→ TASK
Reproduce exactly the line that contains "Given: Click chevron" and every line after it through the end of the records below, leaving out all pictures.

→ DATA

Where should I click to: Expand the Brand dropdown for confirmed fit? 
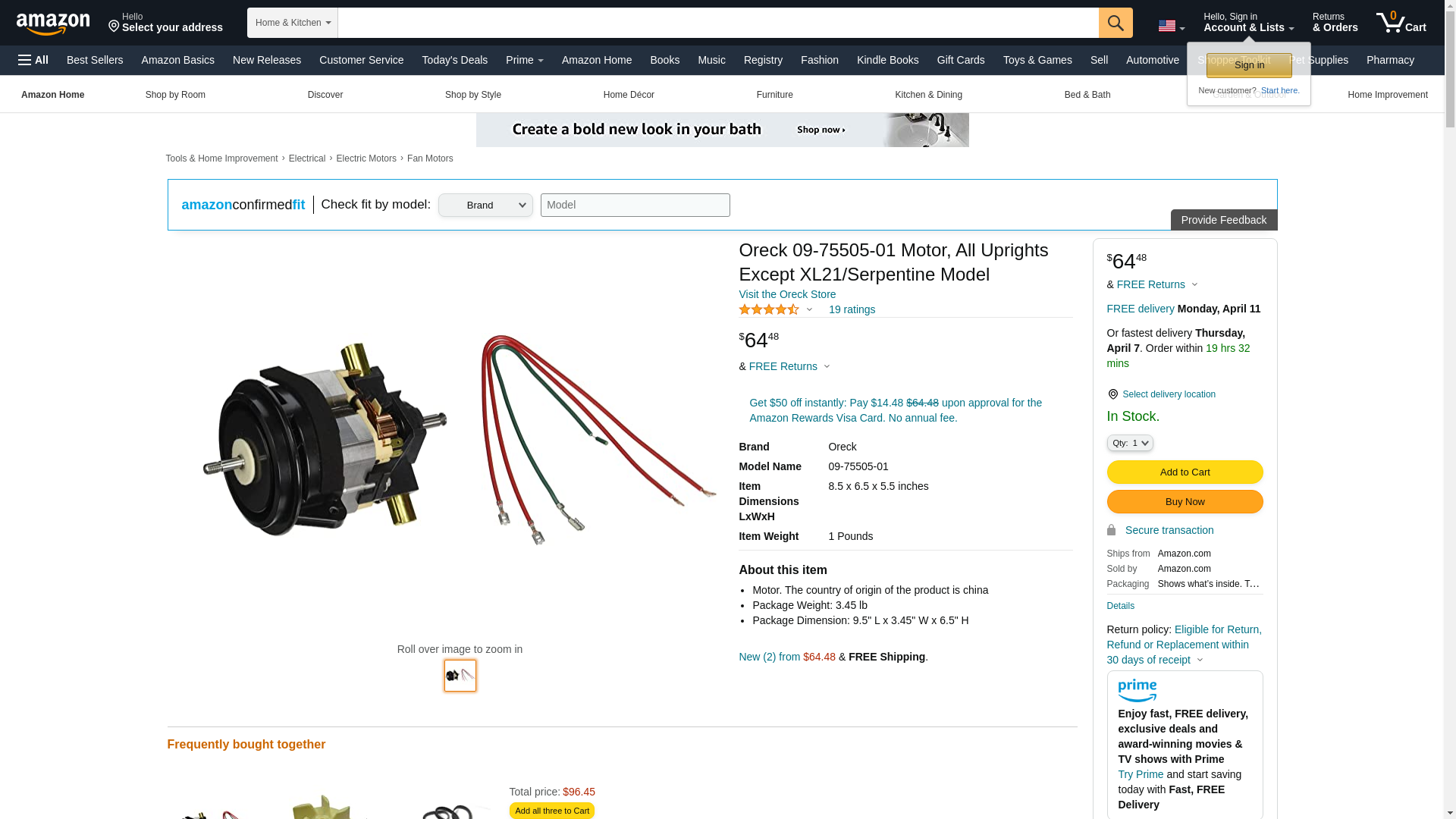point(485,205)
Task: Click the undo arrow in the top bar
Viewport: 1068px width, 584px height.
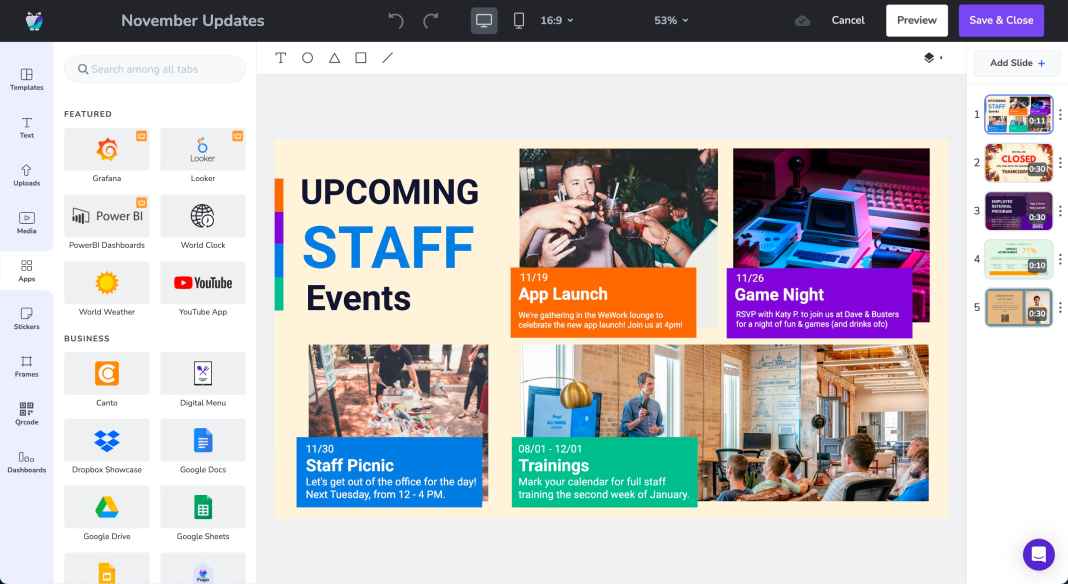Action: (x=394, y=19)
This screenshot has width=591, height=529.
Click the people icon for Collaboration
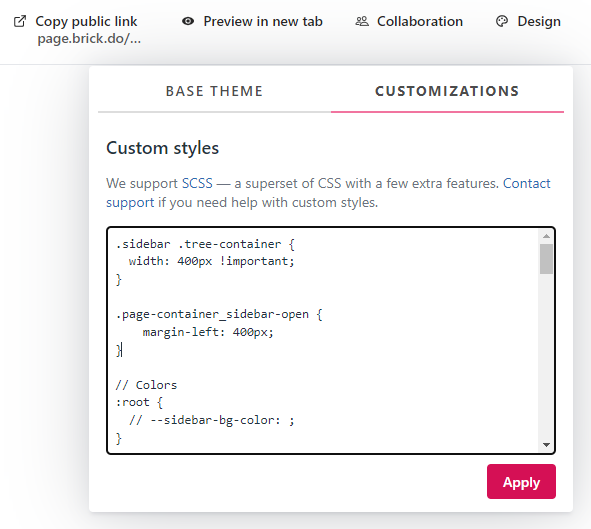click(362, 21)
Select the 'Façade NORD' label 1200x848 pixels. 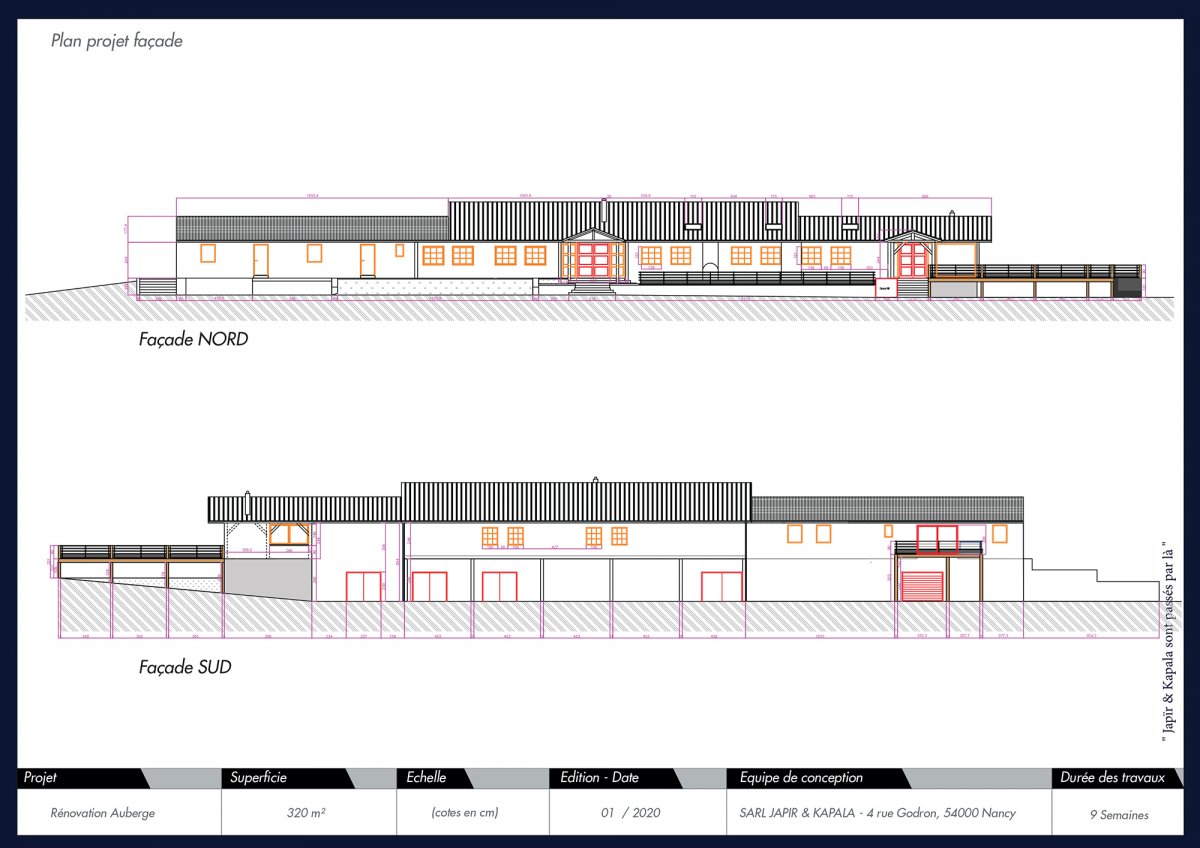click(x=193, y=339)
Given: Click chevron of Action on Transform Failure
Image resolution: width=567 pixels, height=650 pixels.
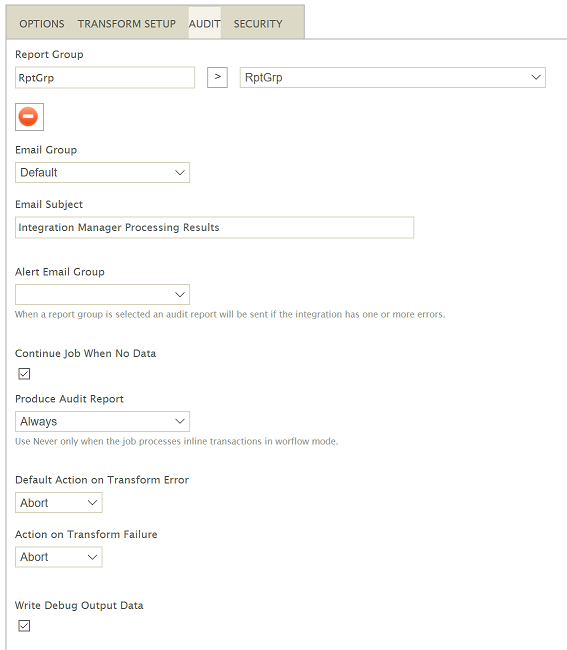Looking at the screenshot, I should [x=92, y=557].
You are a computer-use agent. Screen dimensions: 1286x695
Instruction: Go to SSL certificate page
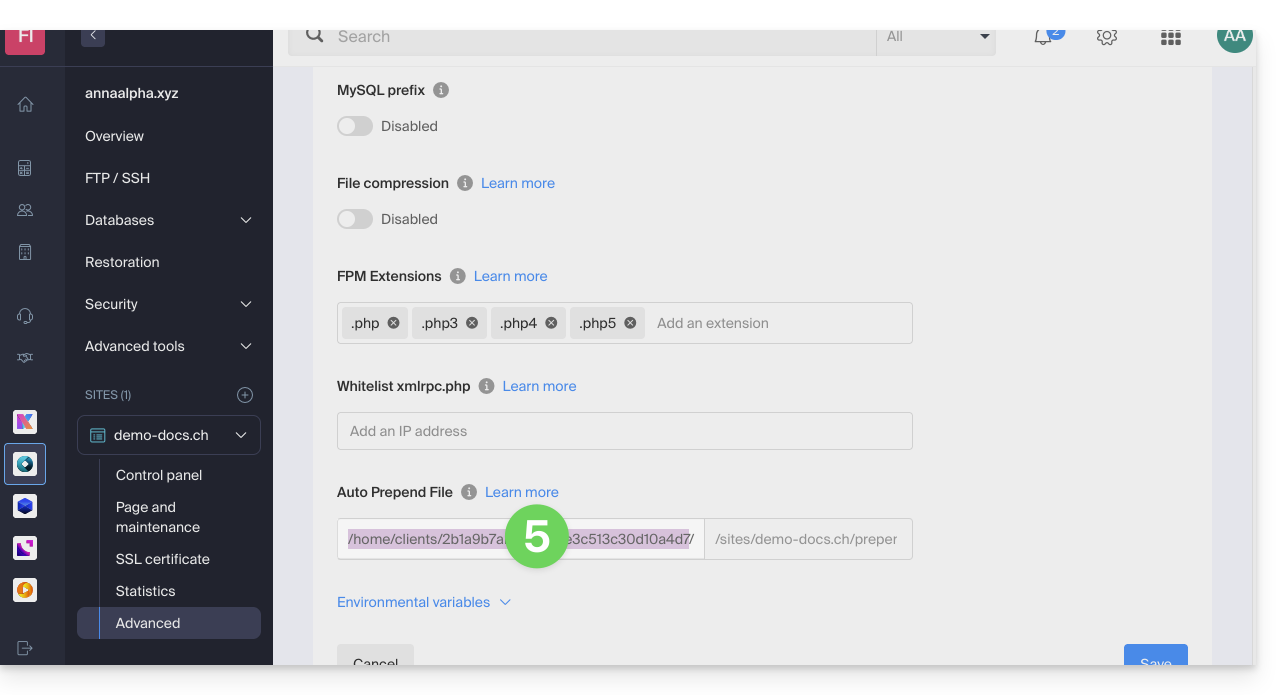(x=162, y=559)
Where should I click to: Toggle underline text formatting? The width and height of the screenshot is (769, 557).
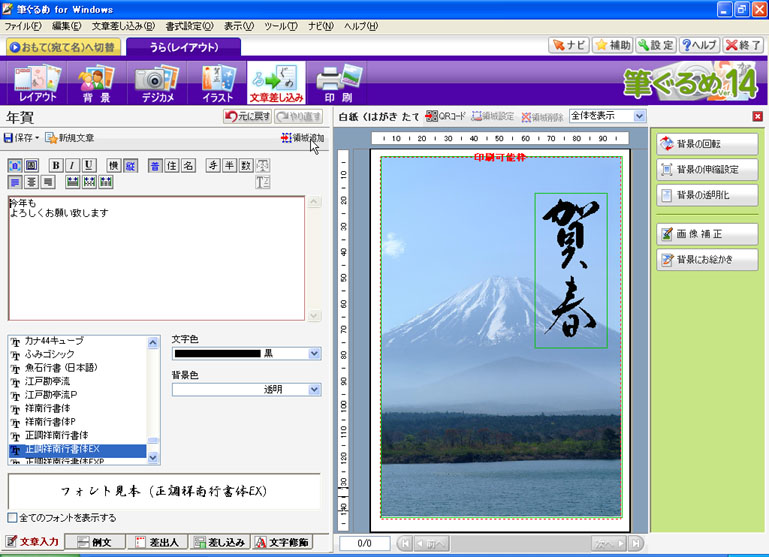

→ THE ANSWER
Given: Click chevron of Action on Transform Failure
Image resolution: width=567 pixels, height=650 pixels.
Looking at the screenshot, I should [x=92, y=557].
You are a computer-use agent. Screen dimensions: 1286x695
Instruction: Go to SSL certificate page
(x=162, y=559)
Where should I click to: Toggle underline text formatting? The width and height of the screenshot is (769, 557).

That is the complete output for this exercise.